* [What to do] Begin at the line containing "Obesidad y Nutrición (458, 2343)" in the entries below and end at the line containing "18 a 39 años (335, 2418)"; transcribe that range exactly and nothing outside it.

####################

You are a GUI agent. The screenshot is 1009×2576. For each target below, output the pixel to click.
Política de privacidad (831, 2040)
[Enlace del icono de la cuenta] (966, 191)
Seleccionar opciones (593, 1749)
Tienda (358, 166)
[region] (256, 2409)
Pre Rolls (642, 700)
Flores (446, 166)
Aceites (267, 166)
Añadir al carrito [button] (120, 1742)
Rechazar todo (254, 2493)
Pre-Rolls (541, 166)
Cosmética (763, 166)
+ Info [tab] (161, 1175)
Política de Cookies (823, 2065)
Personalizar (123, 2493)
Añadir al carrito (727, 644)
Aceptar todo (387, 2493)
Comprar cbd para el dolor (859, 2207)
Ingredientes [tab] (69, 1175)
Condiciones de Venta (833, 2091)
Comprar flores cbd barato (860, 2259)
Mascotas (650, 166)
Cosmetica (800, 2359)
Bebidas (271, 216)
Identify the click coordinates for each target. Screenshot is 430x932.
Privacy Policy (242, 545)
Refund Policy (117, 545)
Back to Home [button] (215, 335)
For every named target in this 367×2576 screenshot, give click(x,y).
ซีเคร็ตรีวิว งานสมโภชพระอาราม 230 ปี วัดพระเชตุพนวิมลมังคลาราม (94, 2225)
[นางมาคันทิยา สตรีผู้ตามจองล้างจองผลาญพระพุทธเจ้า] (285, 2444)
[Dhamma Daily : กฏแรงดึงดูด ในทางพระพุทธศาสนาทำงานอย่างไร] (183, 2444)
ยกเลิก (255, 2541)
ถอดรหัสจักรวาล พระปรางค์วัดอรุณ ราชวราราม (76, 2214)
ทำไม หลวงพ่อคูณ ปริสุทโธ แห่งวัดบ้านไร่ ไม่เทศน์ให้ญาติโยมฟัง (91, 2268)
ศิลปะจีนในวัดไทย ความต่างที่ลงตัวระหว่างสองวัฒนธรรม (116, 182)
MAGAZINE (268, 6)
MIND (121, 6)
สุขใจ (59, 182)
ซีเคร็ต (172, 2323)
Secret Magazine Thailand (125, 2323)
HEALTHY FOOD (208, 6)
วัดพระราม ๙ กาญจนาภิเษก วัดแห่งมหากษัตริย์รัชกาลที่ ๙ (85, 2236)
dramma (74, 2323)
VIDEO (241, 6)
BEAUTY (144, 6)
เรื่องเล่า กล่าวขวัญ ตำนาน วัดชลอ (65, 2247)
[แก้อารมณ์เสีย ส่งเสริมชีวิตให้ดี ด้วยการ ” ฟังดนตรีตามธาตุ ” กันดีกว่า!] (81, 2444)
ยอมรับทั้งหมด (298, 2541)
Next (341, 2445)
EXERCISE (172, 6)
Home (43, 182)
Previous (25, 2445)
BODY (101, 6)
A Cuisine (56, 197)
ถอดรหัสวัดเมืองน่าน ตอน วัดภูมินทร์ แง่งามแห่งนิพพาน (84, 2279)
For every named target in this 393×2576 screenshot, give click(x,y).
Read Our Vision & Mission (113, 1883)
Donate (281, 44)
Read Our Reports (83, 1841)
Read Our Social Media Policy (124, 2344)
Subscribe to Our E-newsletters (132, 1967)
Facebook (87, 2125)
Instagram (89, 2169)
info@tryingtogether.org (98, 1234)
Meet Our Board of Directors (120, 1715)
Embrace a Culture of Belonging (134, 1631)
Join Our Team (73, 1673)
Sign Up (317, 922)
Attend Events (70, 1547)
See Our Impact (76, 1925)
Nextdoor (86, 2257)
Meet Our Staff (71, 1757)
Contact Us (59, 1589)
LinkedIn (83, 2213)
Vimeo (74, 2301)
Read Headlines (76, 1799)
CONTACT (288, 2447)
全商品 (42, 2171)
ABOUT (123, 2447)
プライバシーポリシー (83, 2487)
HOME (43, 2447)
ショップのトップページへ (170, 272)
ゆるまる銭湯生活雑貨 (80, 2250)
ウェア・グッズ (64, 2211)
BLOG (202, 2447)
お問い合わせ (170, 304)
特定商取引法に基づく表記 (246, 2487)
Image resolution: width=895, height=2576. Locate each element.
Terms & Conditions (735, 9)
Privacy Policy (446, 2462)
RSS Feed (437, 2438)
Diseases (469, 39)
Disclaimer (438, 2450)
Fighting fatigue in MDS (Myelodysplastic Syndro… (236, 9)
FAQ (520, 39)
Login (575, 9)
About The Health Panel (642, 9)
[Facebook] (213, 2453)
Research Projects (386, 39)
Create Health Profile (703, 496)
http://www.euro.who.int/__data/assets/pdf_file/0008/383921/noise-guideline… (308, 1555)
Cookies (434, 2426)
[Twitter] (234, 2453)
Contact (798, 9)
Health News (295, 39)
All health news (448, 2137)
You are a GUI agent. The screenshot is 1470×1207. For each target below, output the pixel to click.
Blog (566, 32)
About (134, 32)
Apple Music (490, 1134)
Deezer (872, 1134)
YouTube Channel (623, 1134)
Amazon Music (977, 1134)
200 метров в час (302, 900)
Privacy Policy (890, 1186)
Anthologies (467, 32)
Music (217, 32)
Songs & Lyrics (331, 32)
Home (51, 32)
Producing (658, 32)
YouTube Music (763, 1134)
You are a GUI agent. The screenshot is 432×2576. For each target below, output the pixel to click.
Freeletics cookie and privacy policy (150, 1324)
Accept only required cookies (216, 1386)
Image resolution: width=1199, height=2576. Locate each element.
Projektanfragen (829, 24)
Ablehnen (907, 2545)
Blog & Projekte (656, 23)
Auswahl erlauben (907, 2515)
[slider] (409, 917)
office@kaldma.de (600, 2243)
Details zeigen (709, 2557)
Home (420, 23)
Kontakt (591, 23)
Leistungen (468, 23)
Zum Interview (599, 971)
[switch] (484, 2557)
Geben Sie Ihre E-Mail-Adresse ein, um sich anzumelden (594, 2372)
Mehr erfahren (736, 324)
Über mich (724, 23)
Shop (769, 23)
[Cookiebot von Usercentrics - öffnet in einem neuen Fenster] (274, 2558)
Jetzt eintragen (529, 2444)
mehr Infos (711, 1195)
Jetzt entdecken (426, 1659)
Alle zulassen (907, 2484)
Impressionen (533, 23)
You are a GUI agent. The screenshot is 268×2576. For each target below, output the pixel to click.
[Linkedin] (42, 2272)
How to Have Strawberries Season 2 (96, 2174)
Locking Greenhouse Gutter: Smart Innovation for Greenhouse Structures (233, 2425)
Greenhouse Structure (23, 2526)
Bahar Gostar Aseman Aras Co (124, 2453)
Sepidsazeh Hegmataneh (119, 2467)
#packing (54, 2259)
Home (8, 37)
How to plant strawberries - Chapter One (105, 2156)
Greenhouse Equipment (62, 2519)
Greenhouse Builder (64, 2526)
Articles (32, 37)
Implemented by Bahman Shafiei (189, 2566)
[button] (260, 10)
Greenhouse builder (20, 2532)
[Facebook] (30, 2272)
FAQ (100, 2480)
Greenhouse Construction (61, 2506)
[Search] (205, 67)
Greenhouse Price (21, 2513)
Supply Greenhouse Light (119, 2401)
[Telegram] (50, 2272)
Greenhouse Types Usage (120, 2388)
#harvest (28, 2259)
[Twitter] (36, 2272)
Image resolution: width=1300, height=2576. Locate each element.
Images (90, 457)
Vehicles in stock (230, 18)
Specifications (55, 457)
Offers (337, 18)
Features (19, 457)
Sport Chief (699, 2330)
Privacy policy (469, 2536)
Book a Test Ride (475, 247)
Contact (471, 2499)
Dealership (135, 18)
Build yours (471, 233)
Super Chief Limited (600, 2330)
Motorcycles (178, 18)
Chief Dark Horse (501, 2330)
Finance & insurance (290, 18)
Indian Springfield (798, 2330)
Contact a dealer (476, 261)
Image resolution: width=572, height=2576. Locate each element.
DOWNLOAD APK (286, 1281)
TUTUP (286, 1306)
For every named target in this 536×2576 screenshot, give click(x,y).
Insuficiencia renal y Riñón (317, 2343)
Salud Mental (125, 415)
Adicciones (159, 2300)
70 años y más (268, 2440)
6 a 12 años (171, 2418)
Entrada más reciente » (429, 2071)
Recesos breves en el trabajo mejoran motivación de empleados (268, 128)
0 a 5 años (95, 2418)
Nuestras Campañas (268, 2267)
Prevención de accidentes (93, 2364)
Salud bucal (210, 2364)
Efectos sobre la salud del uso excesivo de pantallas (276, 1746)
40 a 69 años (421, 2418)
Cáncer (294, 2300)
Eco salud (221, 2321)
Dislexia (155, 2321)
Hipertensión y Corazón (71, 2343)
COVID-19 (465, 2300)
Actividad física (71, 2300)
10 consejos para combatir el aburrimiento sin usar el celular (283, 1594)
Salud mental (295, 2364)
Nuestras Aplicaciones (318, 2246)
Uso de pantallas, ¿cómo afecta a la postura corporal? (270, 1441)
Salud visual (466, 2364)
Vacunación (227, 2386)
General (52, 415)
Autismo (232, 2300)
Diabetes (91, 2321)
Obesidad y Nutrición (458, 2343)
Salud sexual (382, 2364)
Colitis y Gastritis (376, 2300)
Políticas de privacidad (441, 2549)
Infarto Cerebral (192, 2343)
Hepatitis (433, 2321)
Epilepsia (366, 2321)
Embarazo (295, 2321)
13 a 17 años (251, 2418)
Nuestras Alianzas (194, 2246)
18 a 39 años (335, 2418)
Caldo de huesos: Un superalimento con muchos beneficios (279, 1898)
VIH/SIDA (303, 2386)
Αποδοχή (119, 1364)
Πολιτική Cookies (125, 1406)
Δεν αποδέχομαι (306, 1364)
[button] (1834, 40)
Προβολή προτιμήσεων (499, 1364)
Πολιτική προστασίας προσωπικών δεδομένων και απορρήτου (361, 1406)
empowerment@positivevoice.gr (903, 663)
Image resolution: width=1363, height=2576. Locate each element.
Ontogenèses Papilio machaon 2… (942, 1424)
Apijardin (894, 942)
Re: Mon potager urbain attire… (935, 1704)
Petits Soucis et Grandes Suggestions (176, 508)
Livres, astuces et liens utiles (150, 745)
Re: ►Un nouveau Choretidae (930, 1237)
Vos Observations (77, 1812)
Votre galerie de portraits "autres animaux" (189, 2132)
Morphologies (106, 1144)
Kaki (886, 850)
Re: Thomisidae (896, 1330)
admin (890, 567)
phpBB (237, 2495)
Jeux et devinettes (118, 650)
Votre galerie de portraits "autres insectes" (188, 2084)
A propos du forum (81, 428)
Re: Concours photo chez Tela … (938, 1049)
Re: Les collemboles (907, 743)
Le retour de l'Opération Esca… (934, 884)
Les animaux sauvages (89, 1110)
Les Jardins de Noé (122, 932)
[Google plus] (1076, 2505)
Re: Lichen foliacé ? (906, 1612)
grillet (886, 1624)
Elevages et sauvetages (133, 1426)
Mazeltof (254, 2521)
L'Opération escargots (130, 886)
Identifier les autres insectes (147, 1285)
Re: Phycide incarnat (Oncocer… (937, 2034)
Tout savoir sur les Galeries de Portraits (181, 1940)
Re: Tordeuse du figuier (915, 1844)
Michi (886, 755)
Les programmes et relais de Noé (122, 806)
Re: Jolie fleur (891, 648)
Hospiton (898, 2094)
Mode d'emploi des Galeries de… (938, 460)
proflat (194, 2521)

####################

* [Written answer]
Obesidad y Nutrición (458, 2343)
Salud sexual (382, 2364)
Colitis y Gastritis (376, 2300)
Políticas de privacidad (441, 2549)
Infarto Cerebral (192, 2343)
Hepatitis (433, 2321)
Epilepsia (366, 2321)
Embarazo (295, 2321)
13 a 17 años (251, 2418)
Nuestras Alianzas (194, 2246)
18 a 39 años (335, 2418)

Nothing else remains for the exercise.